Two of the Most Distressing/Amazing Vocal Performances In the History of Recorded Sound.
Scot Lyn Yard "Huntington Way" (MP3) "On Your Own" (MP3)
Maskull "2000 A.D." (MP3)
Two artists brought to my attention via both Egg City and elaborated on to me by sometimes-To Live and Shave in L.A. member Nondor Nevai: Scot Lyn Yard is, for all purposes, what Li'l Markie fronting a metal band would sound like. Or perhaps a cross between the singer from Cinderella and Adam Sandler doing his annoying baby voice thing through giant arena PA system. I had some thoughts that this may indeed be some kind of hoax, though we're assured it indeed is the real deal, was issued as a cassette EP called Hottest Thing On Earth, and Scot also had a band called World War III.
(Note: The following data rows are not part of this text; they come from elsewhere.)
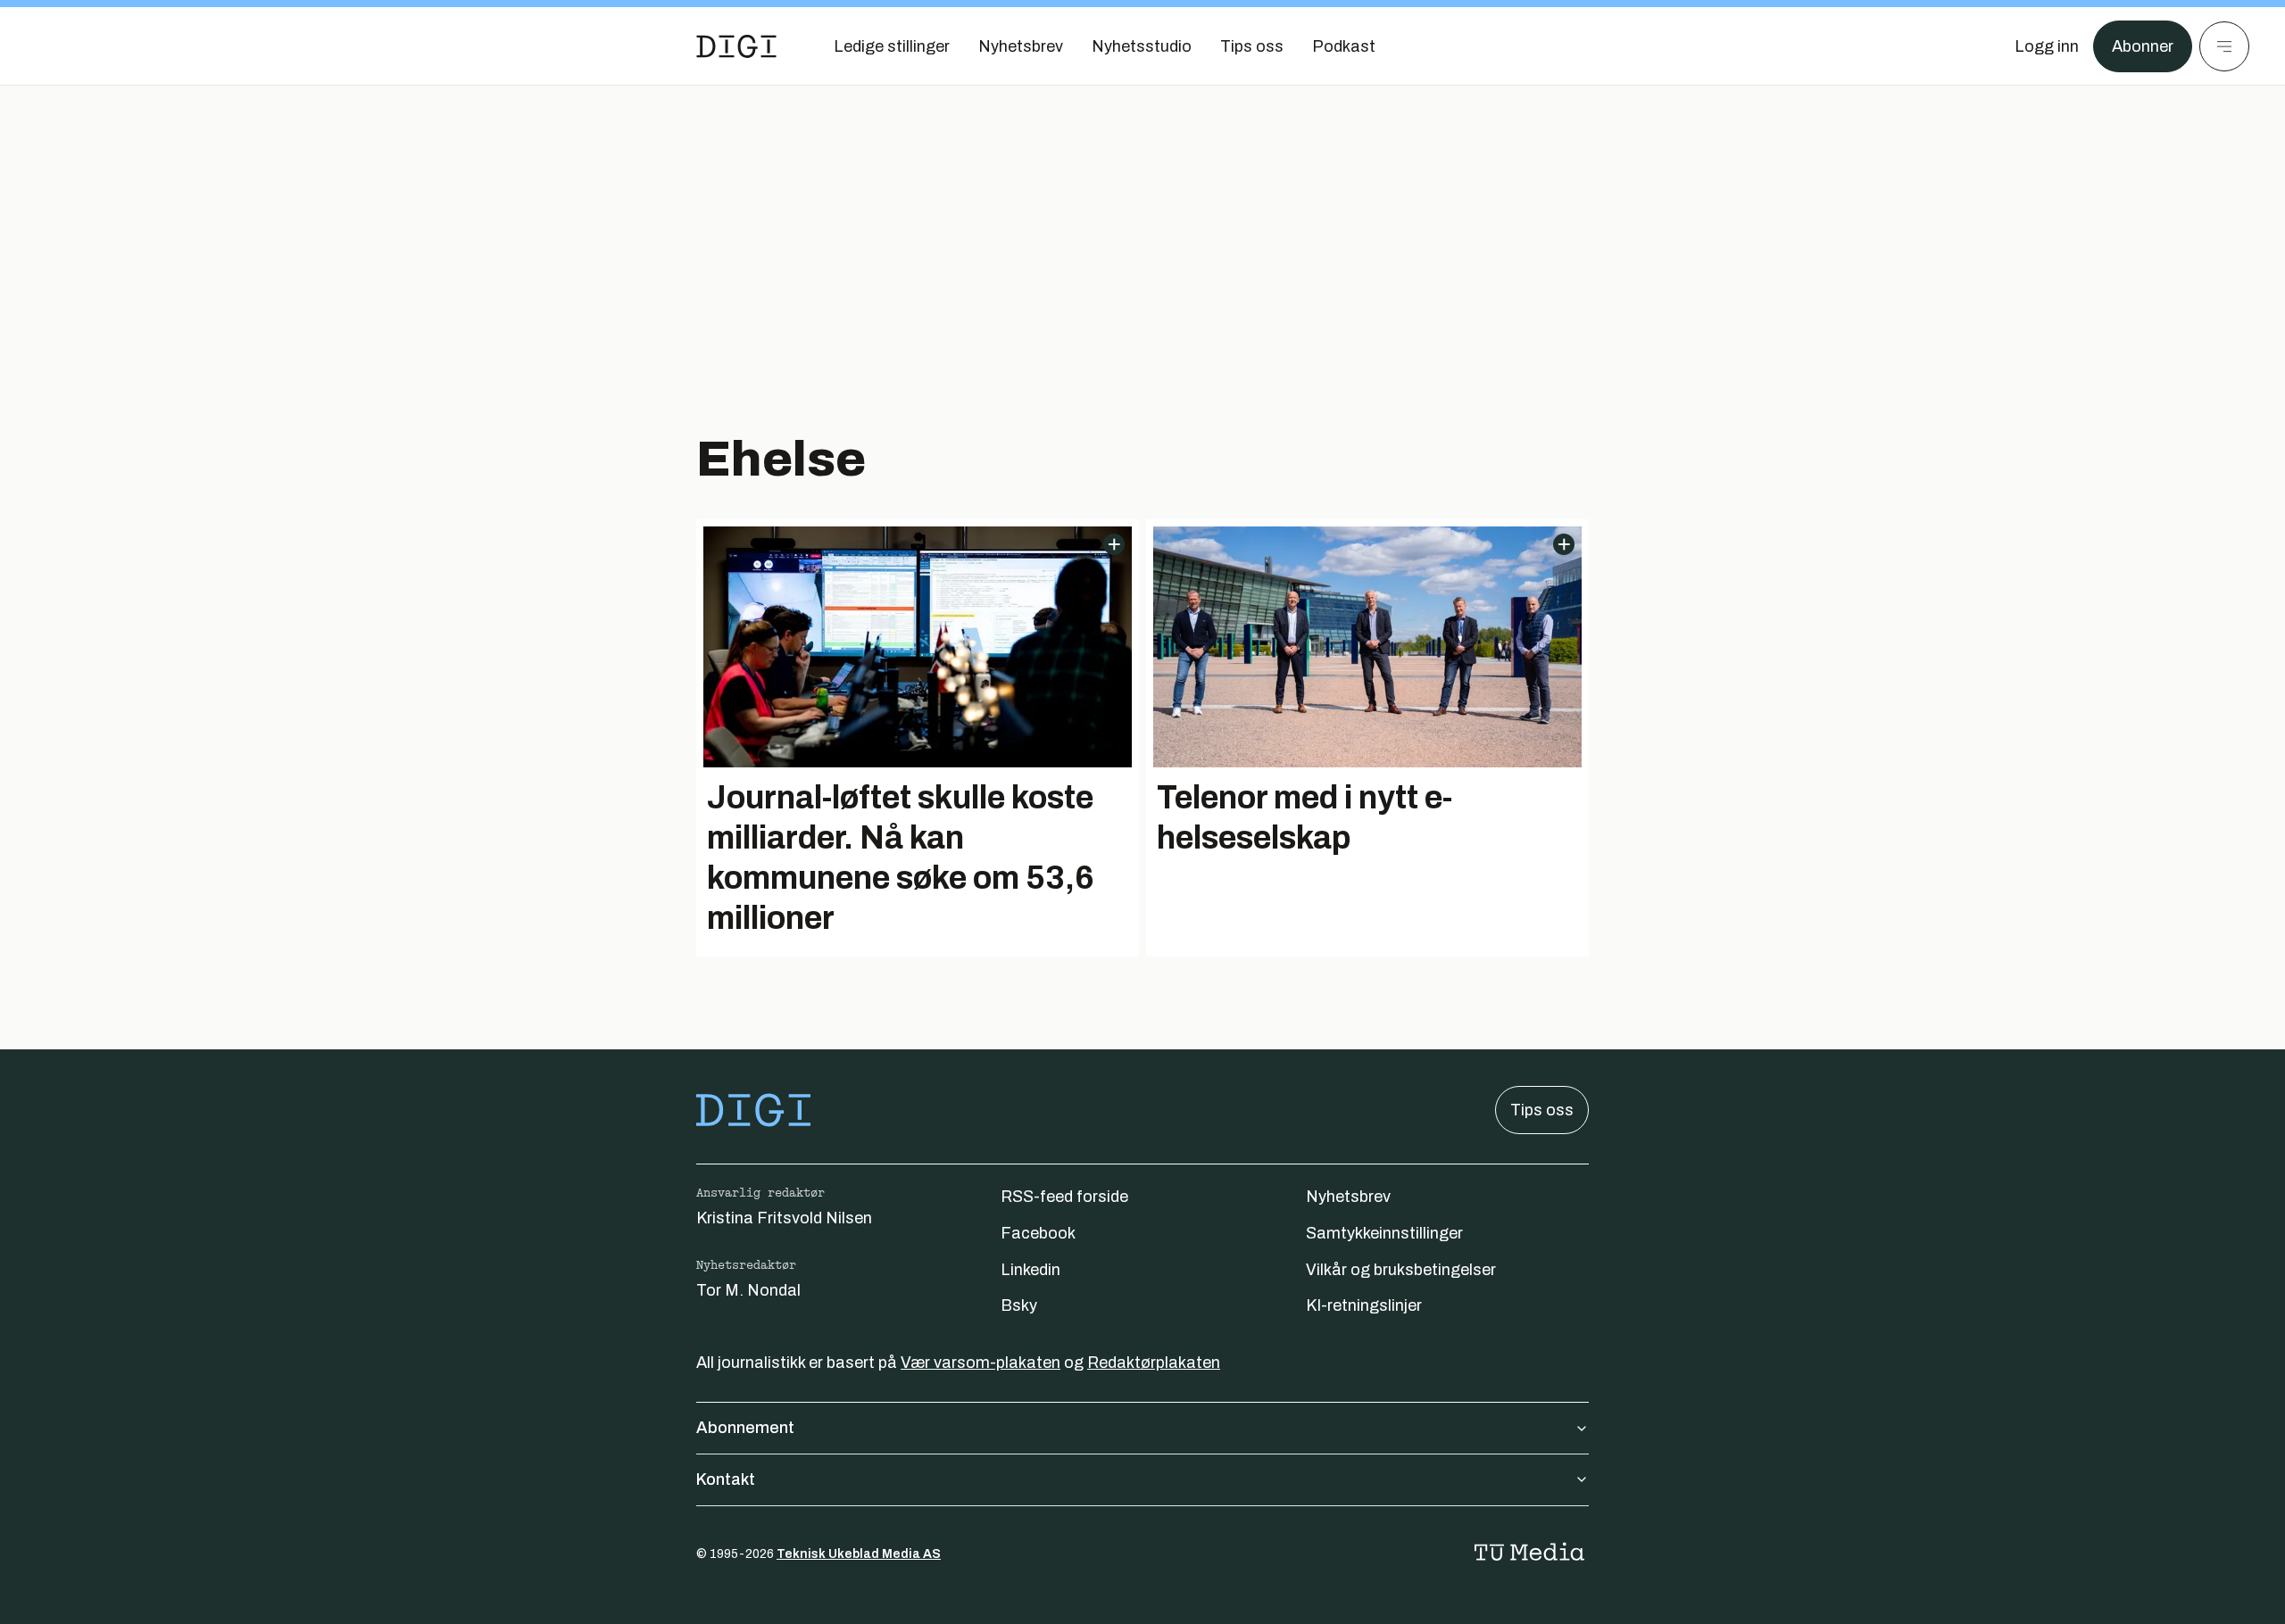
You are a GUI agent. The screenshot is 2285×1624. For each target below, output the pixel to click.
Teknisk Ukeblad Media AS (859, 1554)
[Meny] (2224, 46)
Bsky (1019, 1305)
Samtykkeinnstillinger (1384, 1233)
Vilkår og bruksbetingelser (1401, 1270)
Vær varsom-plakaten (980, 1362)
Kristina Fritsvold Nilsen (784, 1218)
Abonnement (745, 1428)
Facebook (1038, 1233)
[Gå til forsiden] (736, 46)
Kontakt (725, 1479)
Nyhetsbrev (1348, 1197)
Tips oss (1542, 1110)
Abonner (2142, 46)
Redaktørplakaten (1153, 1362)
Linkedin (1030, 1270)
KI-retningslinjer (1364, 1305)
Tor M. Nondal (748, 1290)
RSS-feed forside (1064, 1197)
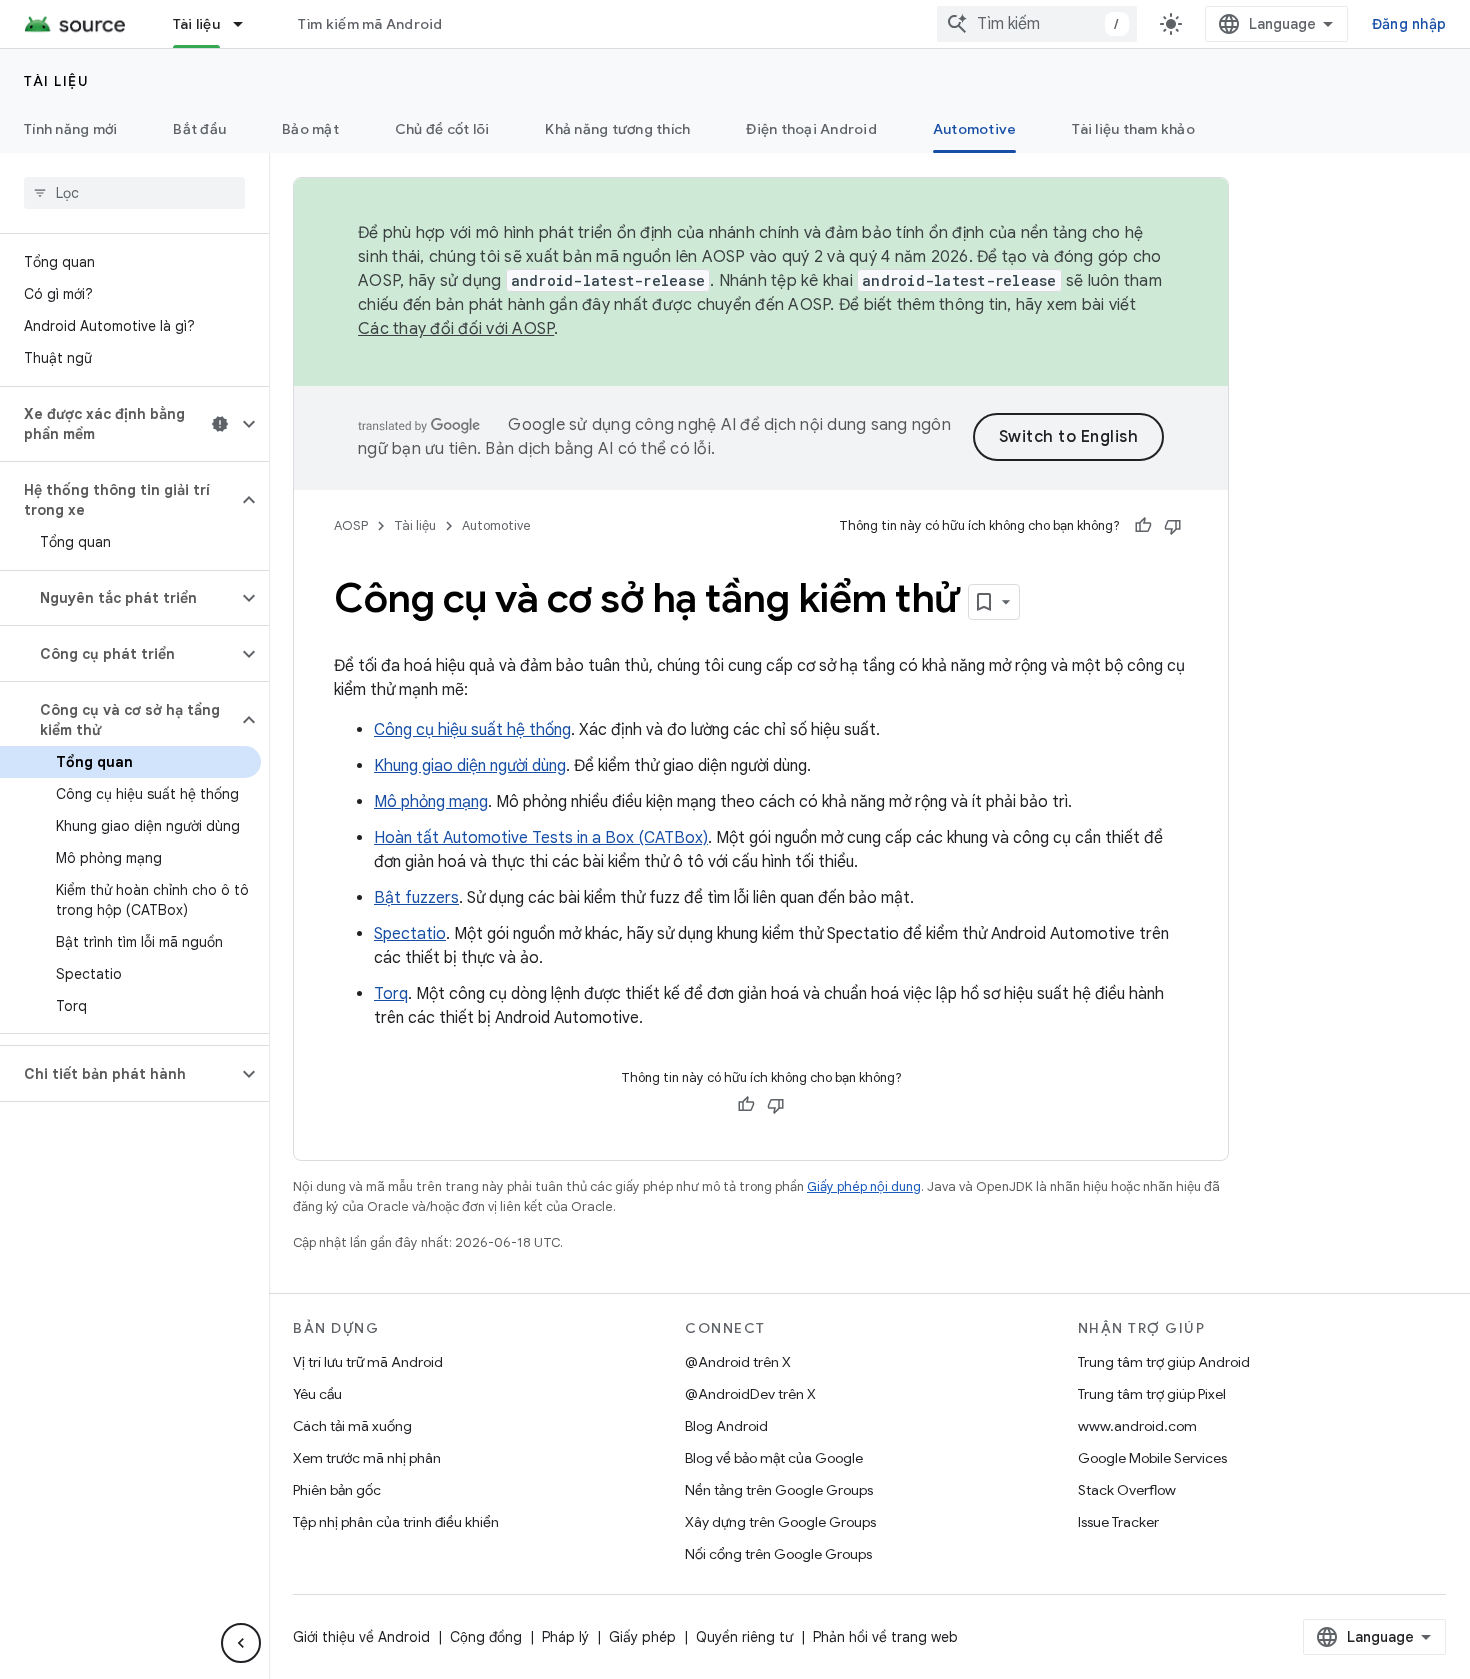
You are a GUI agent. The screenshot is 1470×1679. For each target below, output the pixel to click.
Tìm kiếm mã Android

We've oft discussed what the most "New Wave" vocal performance might be, and several of us around here feel that award might go to the song "Checking Out the Checkout Girl" (Real Audio) by Wazmo Nariz. That song just oozes 1979 from it's dayglo-covered pores, with exaggerated hiccuping inflections at the end of every line the way Mark E. Smith might punctuate his with an "ah". Really, the Knack and the Buggles sound like Edgar Broughton compared to this thing, right? Now, I think that this weird record by Maskull (aka Troy Maskull) may win the award for the most Goth vocal performance on record. According to Egg City Radio's blogkeeper, this is a mysterious artifact indeed: "This might be the single weirdest thing I’ve yet posted on this site. I know next to nothing about Maskull, other than the whacked half-anecdote I was told by an ex-friend who disappeared down the meth hole a handful of years ago, the same bloke who handed off a copy of this record to me: Maskull supposedly is/was living with AIDS, and in his ailing state, committed to tape this album of demented, simpering goth-osity. I can’t verify this story at all, or if Maskull’s actually alive or dead, since there’s absolutely no information available on him anywhere on the Internet, except for one brief editorial review on the CD Baby website that says: 'Troy Maskull’s ghoulish voice and imperceptible melodies are loathsome, detestable and incomprehensible. Perhaps music would be better off if Maskull crawled back under the rock that he came from.' " Another source claims Maskull's amazing recording came out on the Unicorn label, and is credited in a porn doc made by the now-defunct Mondo Video in L.A. If you can/want to bask further in Maskull's black sun universe, the whole LP is up at Egg City.
Renzoku Shasatsuma "Live" (MP3)
Here's an unknown-to-me jammer from 1978 Japan courtesy the great What Fucked You? blog, from a live LP called Shibuya Yaneura. While not as insane as Fushitsusha and Gasaneta (who also existed around that time), Renzoku Shasatsuma's power trio action existed within pretty well-trodden rock'n'roll parameters yet there's some serious heavy-shred primitivity in effect. Definitely noteworthy for fans of those bands mentioned as well as Les Rallizes Denudes. As most of these songs seem to indicate, the trad-rock shuffle is the element to kind of lift these suckers off the ground and once they settle into a groove, release the carnage. Splattered solos, ridiculous volume, free-freakdom all around. The whole LP is up on What Fucked You, and here's one of the few tracks that feature some vocals (in English to boot). A nice acid attack and surprisingly below the radar for most Japanpsych-o-philes.
X-X "Approaching the Minimal With Spra" (MP3), "You're Full of Shit" (MP3)
A little slice of Cleveland punk history, X-X ("X Blank X") existed as a post Electric Eels outfit featuring John Morton (guitar), Jaime Klimek (guitar) and future Golden Palomino Anton Fier on drums (too bad Morton wasn't recruited for that later project as well, a meeting in studio between him and Michael Stipe would have been something worth being a fly on the wall for). While the Electric Eels' certainly deserve the same place in the inner circle as the Stooges (disagree? Let's fight!), X-X also sort of lost out on the radar screen to the likes of Teenage Jesus and the Jerks, Mars, and DNA on the No Wave front. Though in all honesty, I guess these two songs from the band's second of two 7"s (you can find both at the Spending Loud Night blog) don't really reveal an affinity for what was happening in NYC No Wave as much as just expanding on Morton's unabashed love for Albert Ayler and Don Van Vliet. Pretty cool.